- _DESCRIPTION OF THE TASK_:
Return the lines below that contain the word "label".

- _Stored entries_:
[Start of section]

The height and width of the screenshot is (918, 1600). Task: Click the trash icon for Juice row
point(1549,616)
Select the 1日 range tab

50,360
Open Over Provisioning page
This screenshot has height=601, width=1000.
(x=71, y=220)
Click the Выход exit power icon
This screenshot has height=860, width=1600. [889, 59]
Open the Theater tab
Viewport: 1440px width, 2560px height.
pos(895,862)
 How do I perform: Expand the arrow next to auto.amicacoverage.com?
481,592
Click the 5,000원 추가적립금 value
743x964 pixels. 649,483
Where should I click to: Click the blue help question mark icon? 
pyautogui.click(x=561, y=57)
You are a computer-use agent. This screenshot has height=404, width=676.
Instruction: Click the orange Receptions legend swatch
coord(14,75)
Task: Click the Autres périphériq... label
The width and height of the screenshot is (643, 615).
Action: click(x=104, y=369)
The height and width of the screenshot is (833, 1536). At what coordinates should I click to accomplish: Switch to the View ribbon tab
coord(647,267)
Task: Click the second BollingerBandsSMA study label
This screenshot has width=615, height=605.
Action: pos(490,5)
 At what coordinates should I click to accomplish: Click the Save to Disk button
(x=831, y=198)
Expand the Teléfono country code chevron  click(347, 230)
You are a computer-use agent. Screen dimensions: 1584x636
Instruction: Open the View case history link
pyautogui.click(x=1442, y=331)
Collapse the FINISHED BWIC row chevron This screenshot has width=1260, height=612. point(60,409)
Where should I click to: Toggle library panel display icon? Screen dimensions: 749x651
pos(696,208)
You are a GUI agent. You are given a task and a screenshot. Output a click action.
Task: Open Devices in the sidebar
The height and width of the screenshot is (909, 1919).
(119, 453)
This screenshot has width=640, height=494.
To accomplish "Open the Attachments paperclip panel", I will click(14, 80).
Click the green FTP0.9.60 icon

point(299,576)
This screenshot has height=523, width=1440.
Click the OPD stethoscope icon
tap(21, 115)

[End of section]

- _RESULT BELOW_:
Task: Click the Autres périphériq... label
Task: Click the second BollingerBandsSMA study label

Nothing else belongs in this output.